Garcetti budget would reduce police patrols in neighborhoods and increase response times, LAPD union warns
The union that represents Los Angeles police officers launched a broadside against Mayor Eric Garcetti’s budget on Thursday, warning that the spending plan will divert funds away from neighborhood patrols and to the policing of Metro buses and trains.
Garcetti’s budget proposal for 2017-18 calls for $121 million for sworn-officer overtime, up from the $90 million planned in the current year. But about a third of the money would go to patrol the county’s Metropolitan Transportation Authority, which signed a contract with the Los Angeles Police Department earlier this year.
For the record:
7:22 a.m. Nov. 25, 2024A previous version of this article misspelled the last name of City Administrative Officer Rich Llewellyn as Llewelyn.
In a letter to the City Council, the Los Angeles Police Protective League said the reduction in overtime hours for non-Metro duties would leave the LAPD with fewer officers to respond to neighborhood-level crime.

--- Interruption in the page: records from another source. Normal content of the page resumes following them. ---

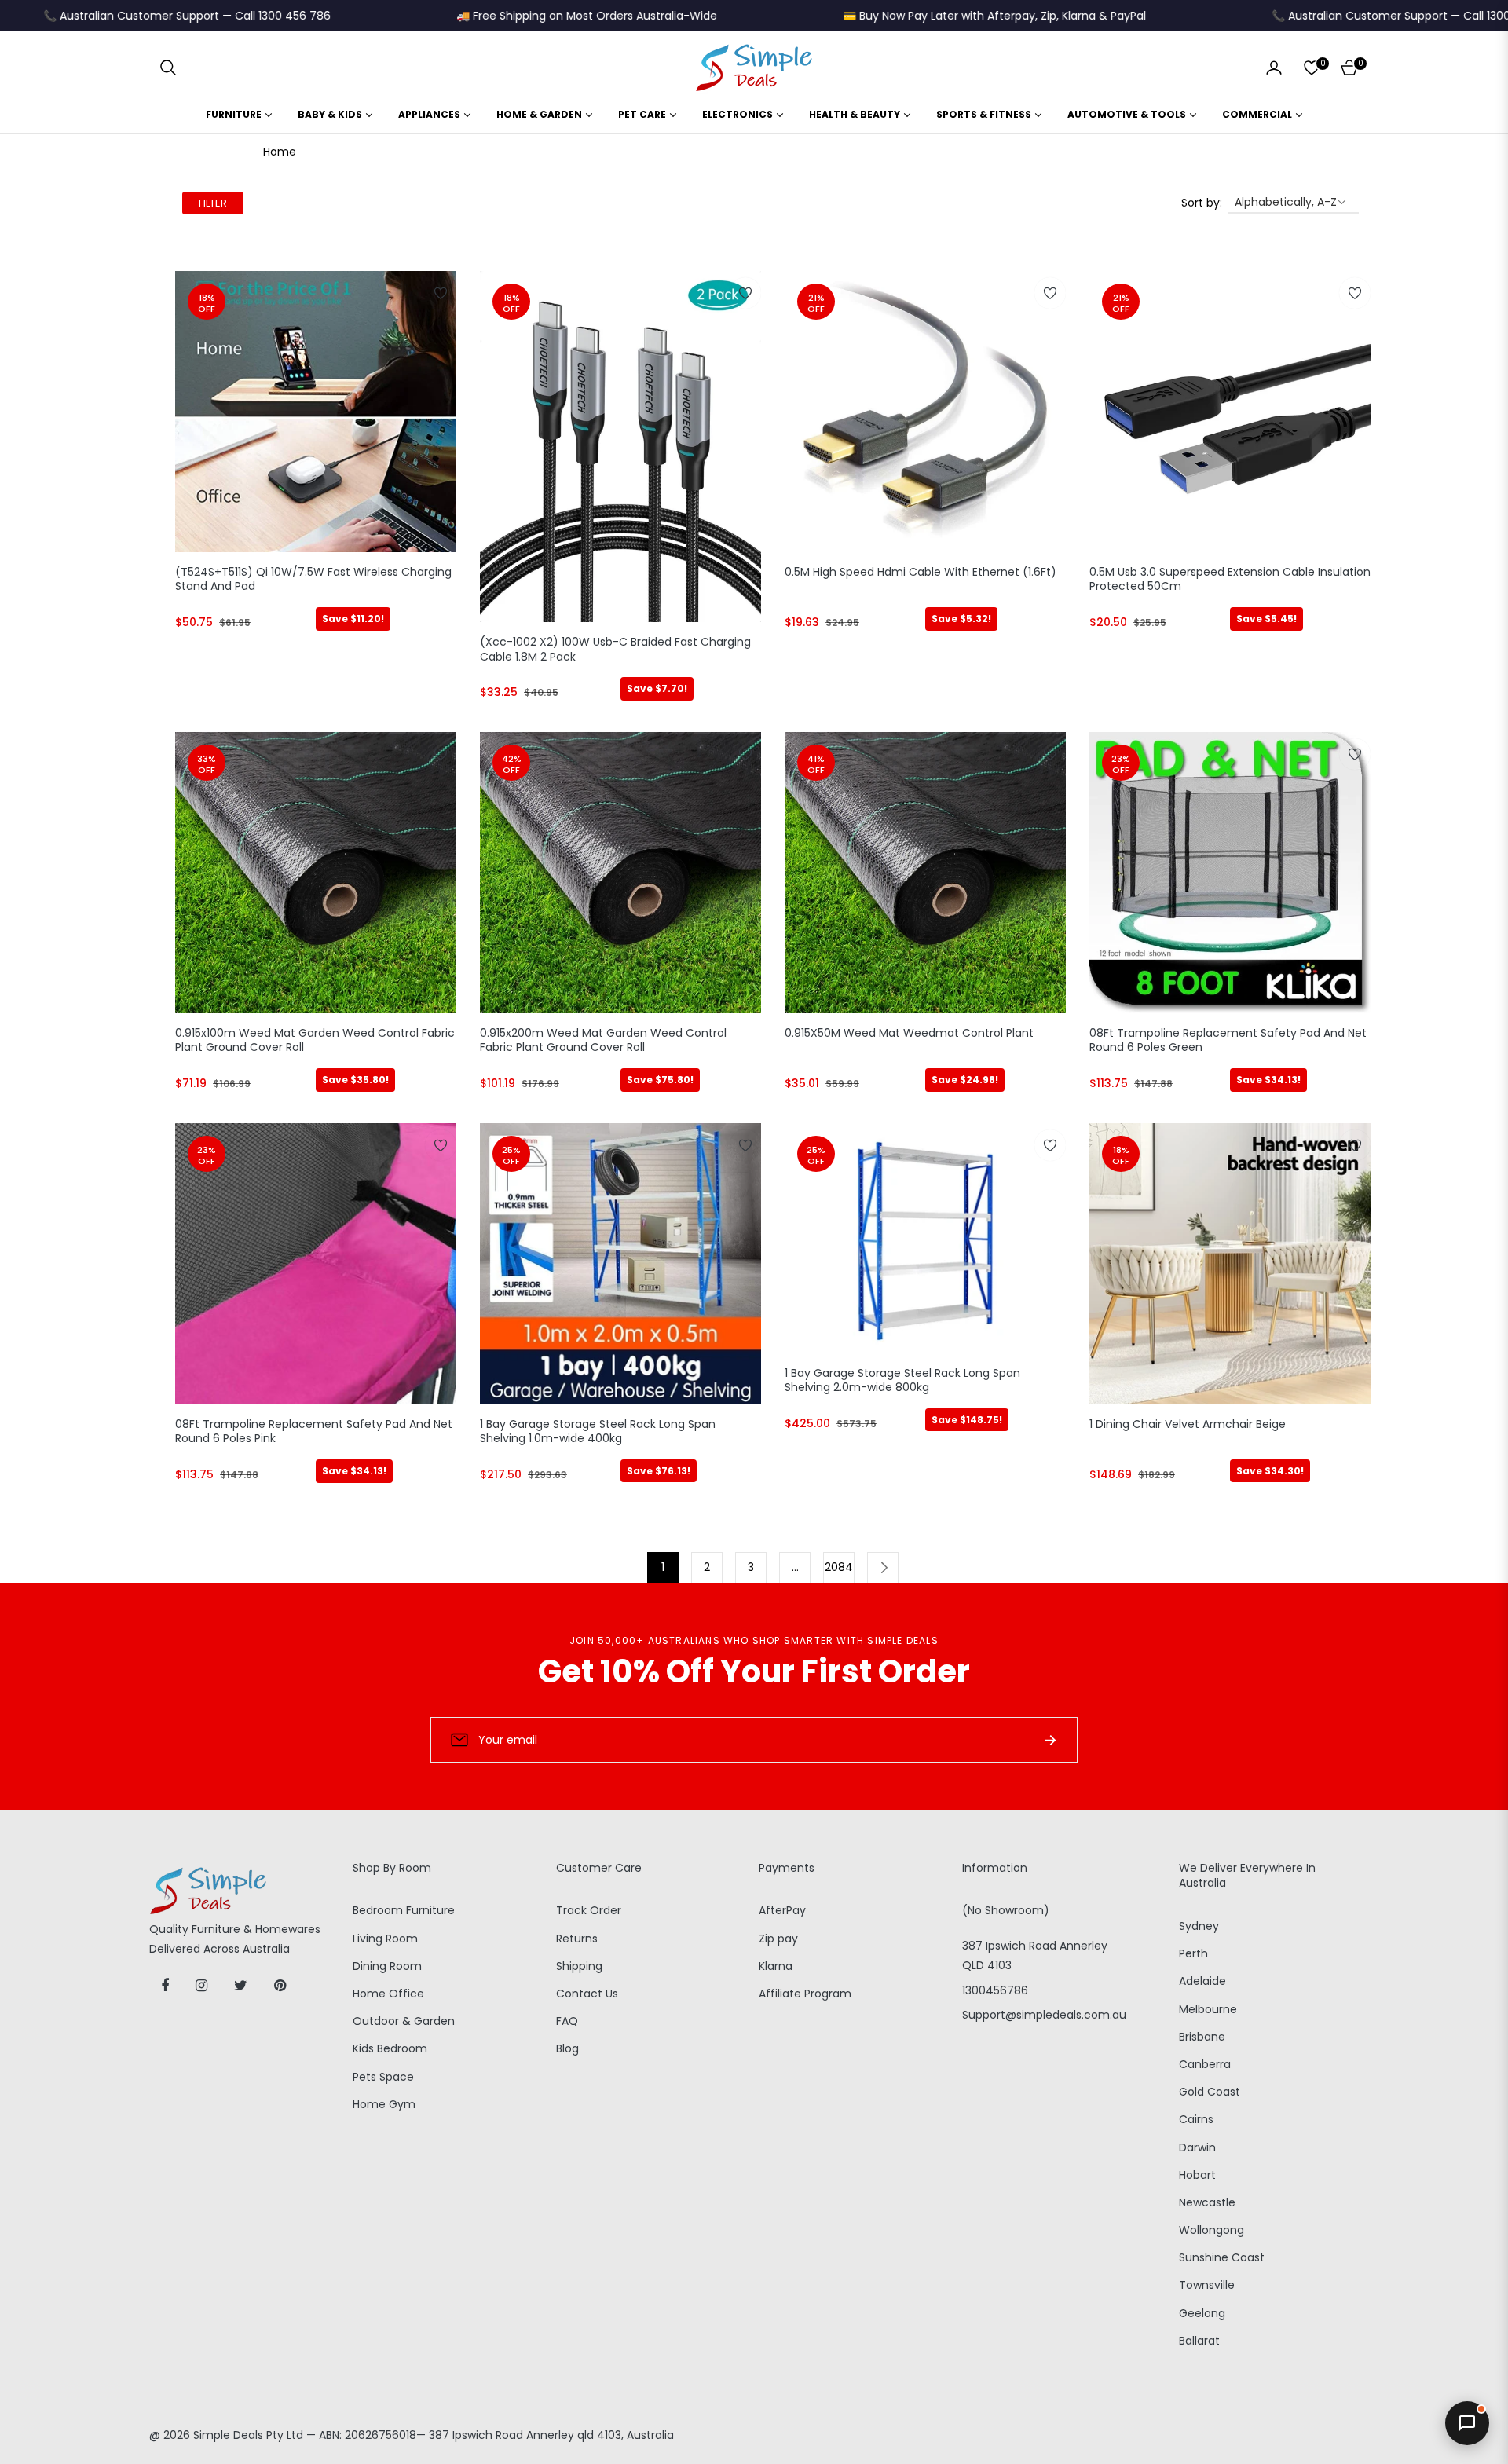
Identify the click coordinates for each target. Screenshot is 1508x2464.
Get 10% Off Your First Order (754, 1671)
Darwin (1197, 2147)
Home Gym (384, 2104)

Union leaders contend the shift would also increase police response times and leave some non-emergency calls unanswered altogether.
“This budget is a sneaky and disingenuous affront to every resident that wants safer neighborhoods, swifter response times and more community policing,” said union board member Robert Harris, appearing Thursday before the council’s Budget and Finance Committee, which is reviewing Garcetti’s spending plan.
For months, the police union has been pressuring city leaders to take action with what league officials believe is one of the most pressing issues facing the city: how officers are deployed.
The league contends there aren’t enough officers patrolling city streets, forcing cops to rush from call to call, causing response times to creep higher and limiting the quality of interactions they can have with residents.
Now, union leaders are threatening to sue over Garcetti’s spending plan, saying it violates the terms of the league’s contract, which guarantees a minimum $100 million of sworn overtime in the coming fiscal year. That overtime was supposed to go to city patrols, not Metro duties, league officials said.
City Administrative Officer Rich Llewellyn, the city’s top budget advisor, said the spending plan complies with the union contract. Meanwhile, Garcetti spokesman George Kivork defended the plan, saying it will increase overall LAPD overtime spending and put more officers on the street.
“That’s why Mayor Garcetti led the push to secure LAPD’s security services contract with Metro, which will put 150 additional officers on the bus and rail lines in our communities across the city every day,” he said in a statement.
Despite those reassurances, Police Chief Charlie Beck acknowledged that Garcetti’s budget would pare back non-Metro officer overtime by $10 million in the coming year — a reduction of 11%, or 164,000 hours.
“We had hoped there would be an increased allotment of overtime,” Beck said, ”but we also realize the fiscal realities of the city.”
Beck said the reduction in non-Metro overtime pay would likely force the city to expand its practice of “banking” overtime pay — assigning officers to work overtime, but delaying payment for those hours potentially years into the future, and at a more expensive rate.
That practice, described by some officials as putting LAPD overtime on “the city’s credit card,” could occur in May 2018 if funding is not increased, Beck said.
“That’s something the council has to think about — whether you’re willing to incur that debt,” he said.
The LAPD relied heavily on banking hours during the recession, racking up tens of millions of dollars in unpaid employee costs. Although the department has paid off some of those obligations, Beck said, resuming the practice could push the overtime bank past $100 million next year.
Councilman Mitch Englander voiced dismay at that idea that the city would again delay payment to its officers into the future. Garcetti deputy chief of staff Matt Szabo argued that the overtime budget was one of several difficult decisions made by the mayor as officials worked to close a budget gap of $263 million.
“We understand that it’s not the most ideal situation,” Szabo told Englander. “But the entire budget presented a less than ideal situation. So we had to make choices.”
Metro’s board voted in February to award the LAPD a five-year, $369-million contract for policing services. Garcetti had pushed for that change, which shifts law enforcement duties for more than half the bus and rail system from the county sheriff to the Los Angeles and Long Beach police departments.
L.A.’s police union gave its support to the LAPD’s Metro contract. But on Thursday, league officials said they would not have done so had they known that overtime hours would be cut for non-transit duties in Los Angeles.
“You have to remember, when everybody went to advocate for the MTA contract, the deal was, this will not impact ... our regular day-to-day policing,” said league spokesman Dustin DeRollo. “And that’s what’s going to happen.”
Beck described the Metro contract as “really important” to overall public safety. Officers will respond more quickly to transit-related crimes, he said, instead of relying on another agency.
“It puts Los Angeles police officers where they belong — on the streets of Los Angeles,” he said.
Times staff writer Laura J. Nelson contributed to this report.